Edwin Booth, perhaps unfairly known today as the brother of assassin John Wilkes Booth, was once upon a time known as the greatest actor in American history. In fact, certain theater historians and steampunk enthusiasts would probably argue that he still is today. His reputation as an actor was described as "mythic," and a statue of him stands in Manhattan's Gramercy Park to this very day.
That's what having a brother who killed the freaking president gets you -- in his day, Edwin was as famous as George Clooney, as classy as Clive Owen, as lusted after as Johnny Depp and as awesome as Josh Brolin. Hell, he even looked suspiciously like Robert De Niro ...
... and we bet that most of you have never heard his name before today.
But there's something else ... Where it Gets Weird:
Booth performed a heroic act, one that would have gotten him into the history books. It took place during the last months of the Civil War at a crowded train station in Jersey City.
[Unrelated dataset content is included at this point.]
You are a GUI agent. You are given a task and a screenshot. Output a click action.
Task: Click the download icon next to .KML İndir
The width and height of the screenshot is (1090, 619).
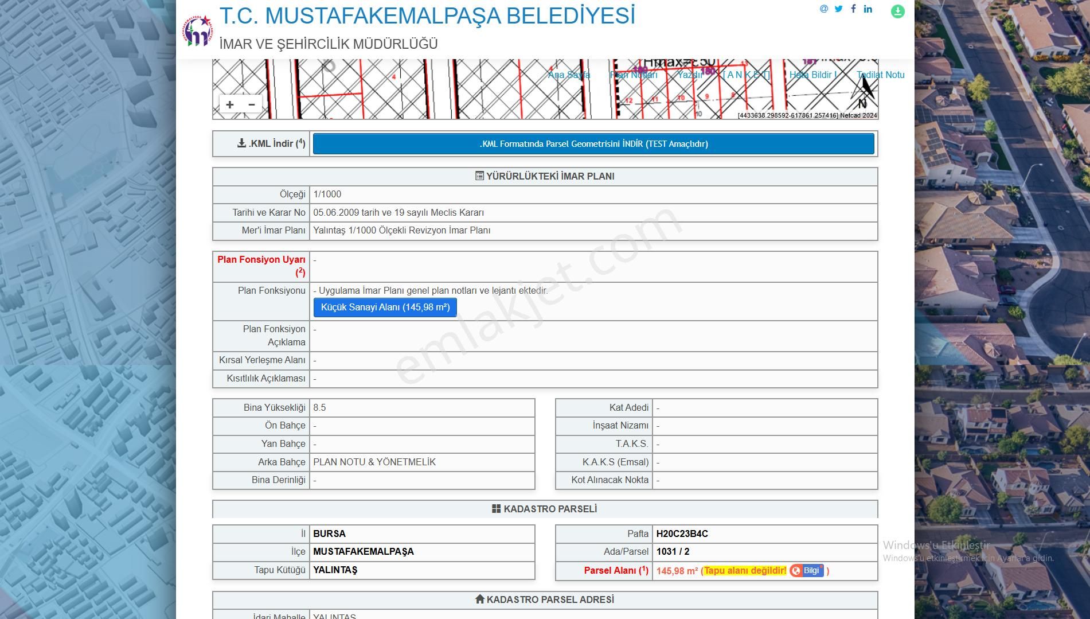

That's right. Even back then Jersey was known as a death-trap.
According to the young man that John Wilkes (sorry) Edwin Booth saved: The incident occurred while a group of passengers were late at night purchasing their sleeping car places from the conductor who stood on the station platform. ... There was some crowding, and I happened to be pressed by it against the car body while waiting my turn. In this situation the train began to move, and by the motion I was twisted off my feet, and had dropped somewhat, with feet downward, into the open space, and was personally helpless, when my coat collar was vigorously seized and I was quickly pulled up and out to a secure footing on the platform. Upon turning to thank my rescuer I saw it was Edwin Booth, whose face was of course well known to me, and I expressed my gratitude to him, and in doing so, called him by name.
Imagine if you, as a kid, fell off a ledge and were caught by Chuck Norris. Not the wacky Internet meme Chuck Norris, but the actor you've seen on TV a million times. That's what it was like for the kid.
Mike Huckabee knows that feeling well.
Where it Gets Even Weirder:
Since Edwin Booth was the kind of guy who did good deeds even when there were no cameras present, he genuinely had no idea who he'd just saved. He simply accepted the lad's gratitude, probably signed him an autograph, and spent the rest of his afternoon on a train reading a terrible fan-script the kid "happened to have on him" about William Shakespeare fighting zombies.
A few days later, Booth received a letter of commendation from Adam Badeau, an officer to the staff of General Ulysses S. Grant. It turned out that this young man Edwin had saved was actually Robert Todd Lincoln, the son of President Abraham Lincoln.
And father of Sean Connery's beard.
Keep in mind, it's not like the Booth family and the Lincoln family were neighbors, always running into each other. They weren't. They didn't travel in the same political circles -- the Booths were famous theater actors; they toured the country. This incident happened on a random train platform in New Jersey. It could have been any stranger and any random kid.
That act of heroism would have gone down as the only, unlikely interaction between the Booth family and the Lincoln family, if Edwin's brother John hadn't gone off the deep end and assassinated the kid's father only a few months later, nearly killing the country.